Temiz ve günahsız…

İnsanoğlunun yeryüzü macerası gittikçe karanlığa gömülmekte.

Allah’ın elçisi olarak gönderilen insan, çoğu defa rahmani değil şeytani davranmakta.

Etraf kan ve gözyaşı.

Enerji kaynaklarını ve tabii varlıkları yüzlerce yıldır sorumsuzca kullanıyoruz.

Sanki bütün dünya bizimmiş gibi davranıyoruz.

Kimseyle paylaşmıyoruz.

Bırakın hayvanları, bitkileri, kendi hemcinslerimizi bile gözümüzü kırpmadan yok ediyoruz.

Oraya buraya saldırıyoruz, benim olsun, kimsenin olmasın diyoruz.

Hiç ölmeyecekmiş gibi yaşıyoruz.

Etrafımızdakileri kırıp döküyoruz.

Küsüyor, küstürüyoruz.

Kin kusuyor, kan kusturuyoruz.

 

Oysa ki, insan hayatı çok kısa, aslında bir varmış bir yokmuş” diyebileceğimiz kadar kısa bir hayatımız var.

Sahi böyle bir hayat sürdüğümüzün farkında mıyız?

Etrafımızda olup bitenlere bakınca hiç de farkında olmadığımızı görüyor ve üzülüyoruz.

Kendi adımıza değil insanlık adına üzülüyoruz.

Oysa bize düşen bu kısacık ömrün kıymetini bilerek yaşamak.

Yaşarken  mümkün olduğunca, bize biçilen bu beden ve ruhtan oluşan eve iyi bakmak, onu korumak, onu geliştirmek zorundayız.

Onu güzelliğe ve iyiliğe yöneltmeliyiz.

 

Bunun için de önce kendimizden başlamalıyız.

Her şeyden önce kendi bedenimizden, kendi imanımızdan, kendi aklımızdan, kendi sağlımızdan sorumlu olduğumuzu yeniden hatırlamalıyız.

Çünkü ancak  bu şekilde geleceğe bir şeyler bırakabiliriz. Bunlardan biri eksik olursa insanoğlunun geleceğe dair söyleyeceği söz, bırakacağı şey şüphesiz ki  eksik kalır.

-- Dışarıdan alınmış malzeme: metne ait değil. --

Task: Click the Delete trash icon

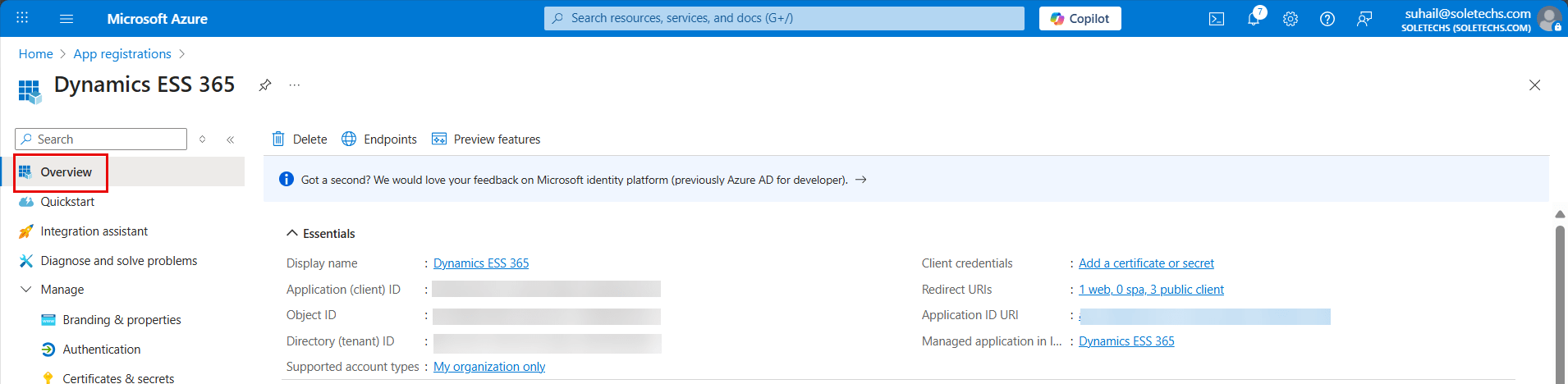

Evet, imanını korumalı insan…

Çünkü inanan insan güçlü olur, yanındakine güç verir. İnanan insanlarla kurulur güçlü toplumlar. Birkaç inanan adamla değişir dünya…

 

Evet, aklını korumalı insan..

Çünkü akıl bu beden denen yükü ya iyiye ve güzele, ya da çirkine ve kötülüğe götürür.

Akıl sağılını korumayanlar sıradan insanlarsa kendilerini, toplum hayatında lider konumundaysalar peşindeki kitleleri felakete sürüklerler.

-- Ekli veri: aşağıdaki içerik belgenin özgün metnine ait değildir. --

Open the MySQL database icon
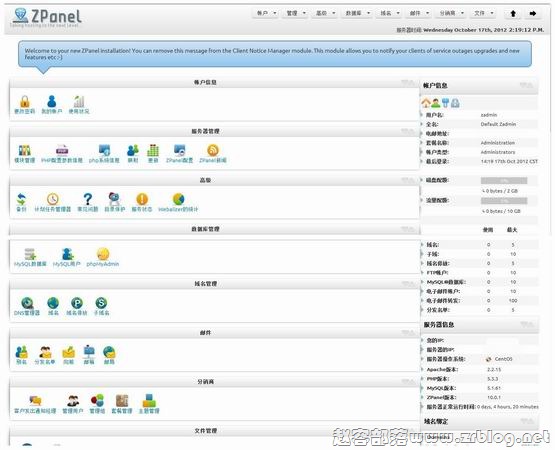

Bu ise hem kendilerinin, hem de toplumlarının sonu olur.

 

Evet neslini korumalı insan…

İnsanoğlunun geleceğe bırakacağı en büyük miras kendi neslidir şüphesiz.

Topluma faydalı evlatlar yetiştirmeli ve  böylece geleceğimizi kurtarmalıyız.

Frenkeştayn’ı   örnek alcasına anasını kesen, babasını doğrayan nesli değil,  Ahi Evranı, Nasrettin Hoca’yı  rehber edinen bir nesli  yetiştirmeliyiz. Husumet değil, muhabbet ehli  evlatlar yetiştirmeliyiz.

Bireysel mutluluğun, toplumsal huzurun yolu bundan geçiyor.

 

Evet, sağlını korumalı insan..

Aklı, imanı ve nesli içinde taşıyan bu fani bedene iyi bakmalı insan.

Çünkü bu beden bize emanet.

Emaneti nasıl aldıysak öyle teslim etmeliyiz.

Mümkün olduğunca temiz, mümkün olduğunca günahsız…

Allah’ın yeryüzündeki elçisi olduğumuzu  unutmamalıyız.

Sevmeyi ve sevilmeyi her şeyden çok arzu etmeliyiz.

Çünkü biliyoruz  ki biz, her şey aşkla ve aşk üzerine yaratılmıştır evrende.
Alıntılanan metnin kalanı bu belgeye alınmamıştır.